Council paying lip service to social regeneration, says Danczuk

Date article online: 30/03/2008

Rochdale’s Labour Parliamentary Candidate Simon Danczuk has called on the chief executive of the council, Roger Ellis, to provide more details of the “ambitious plans for social regeneration” in Rochdale that he recently spoke of in the local media.

Mr Ellis, who was responding to news that Falinge and College Bank have the highest proportion of benefits claimants in Britain when he made the remarks, was accused by Mr Danczuk of exaggerating wildly when the reality is that “the council only pays lip service to social regeneration”.

In a withering attack on the Council, Mr Danczuk said the council’s regeneration plans were dangerously lopsided and that senior figures on the council were “labouring under the false idea that the development of Rochdale Town Centre and Kingsway Business Park would solve all the Borough’s problems.”

He warned that as long as the council underestimated the importance of social issues and was more focussed on physical regeneration, then crime and fear of crime, anti-social behaviour, poor life chances for children and the consequences of poverty would continue to blight our Borough.

“Behind the council’s polished rhetoric I’m afraid there are unavoidable facts showing that there is insufficient effort and resources being directed at social problems in Rochdale,” argued Mr Danczuk.

“Nearly 20 per cent of people in Rochdale do not have any qualifications and with responsibility for post-16 education being transferred from the Learning and Skills Council to local authorities in 2010.”

He added that a failure to recognise the skills gap holding people back from better wages and also a lack of effort on addressing the widening health inequalities in our Borough could have catastrophic consequences for future generations.

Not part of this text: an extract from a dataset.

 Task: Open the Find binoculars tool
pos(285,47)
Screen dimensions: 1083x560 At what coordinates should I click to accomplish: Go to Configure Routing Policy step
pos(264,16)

“Figures show that there is a lot of poor health in Rochdale and our children are topping the region’s obesity tables,” he said. “Yet while other local authorities are responding with innovative public health campaigns our council is burying its head in the sand. In Bolton, for example, they have a scheme run by the council and Bolton Wanderers Football Club, which rewards children that have a healthy lunchbox with a chance to dine with their football heroes.”

Accusing the council of putting the cart before the horse, he said that detailed plans of how the council aimed to tackle poor mental health, improve cultural services, raise education standards and provide better training opportunities, help reduce the fear of crime and create more youth and leisure facilities as well as green spaces were urgently needed before the area could be seen to be making real progress.

“As long as we are getting national headlines for having the highest proportion of people on out-of-work benefits and reports saying that health inequalities are widening and that we’re going to die early, then the leading figures on our council should be ashamed,” he added. “There can be no back-slapping or triumphalism, we need to see progress.

“Paul Rowen’s agent, Dave Hennigan, promised that we would have an arts centre by April this year. What have we got? A feasibility study. Why have we only got three parks that have achieved Green Flag status in our Borough, when in Bury they have 11? Why are large parts of our Borough making little or no progress? I want to see more soft regeneration approaches to neighbourhood renewal and a focus on people not just bricks and mortar.”